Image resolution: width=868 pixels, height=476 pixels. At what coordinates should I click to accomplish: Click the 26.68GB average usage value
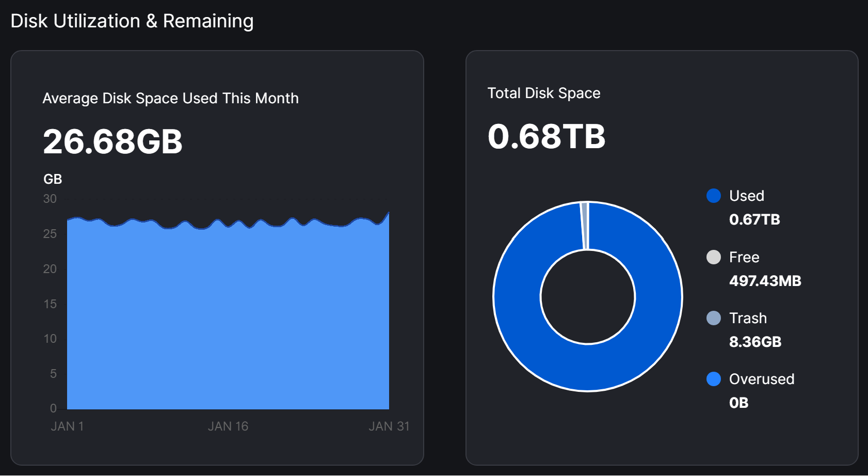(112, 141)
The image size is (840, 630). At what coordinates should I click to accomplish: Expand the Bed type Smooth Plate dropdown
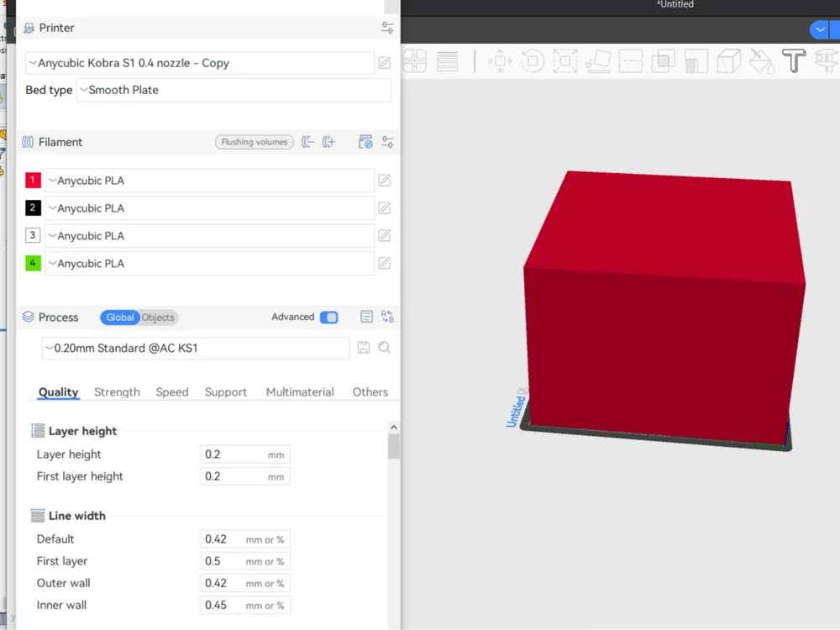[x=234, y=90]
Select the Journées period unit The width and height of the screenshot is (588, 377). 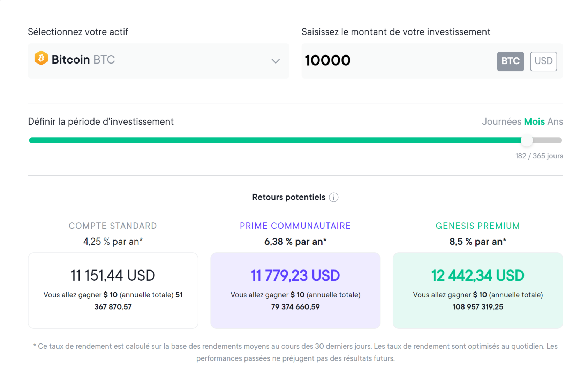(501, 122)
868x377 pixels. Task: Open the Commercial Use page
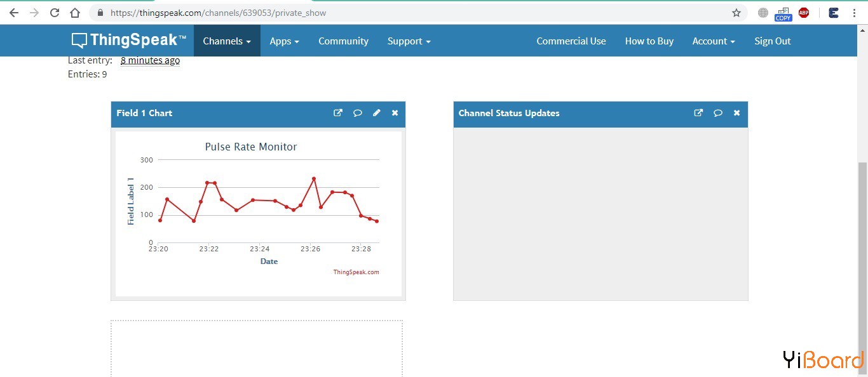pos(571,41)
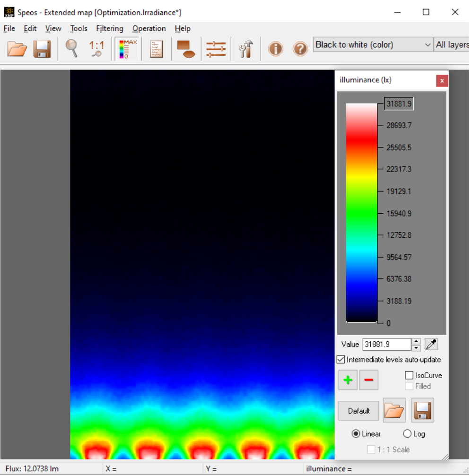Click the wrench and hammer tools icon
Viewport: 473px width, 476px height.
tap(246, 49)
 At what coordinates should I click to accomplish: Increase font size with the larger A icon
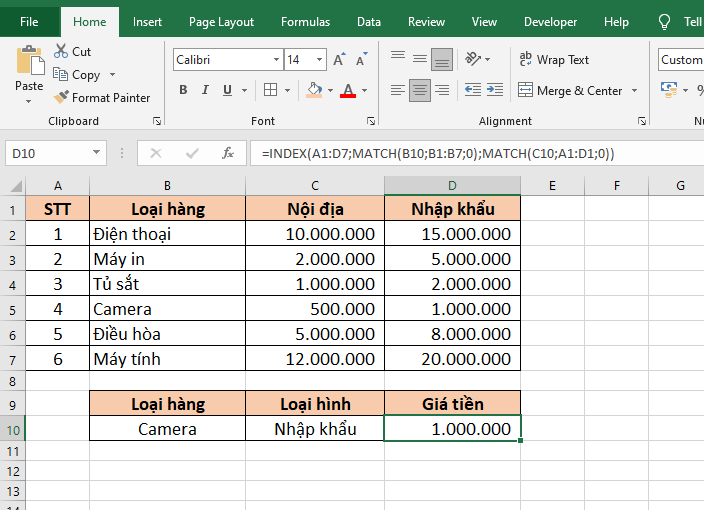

------------------------------------------------

Task:
With all pictures omitted, return exactly the lines from the one containing "868x377 pixels. Task: Open" through the end of the entries above.

Final answer:
868x377 pixels. Task: Open the Commercial Use page
pos(571,41)
Click the wrench and hammer tools icon
Viewport: 473px width, 476px height.
tap(246, 49)
 At what coordinates should I click to accomplish: Increase font size with the larger A icon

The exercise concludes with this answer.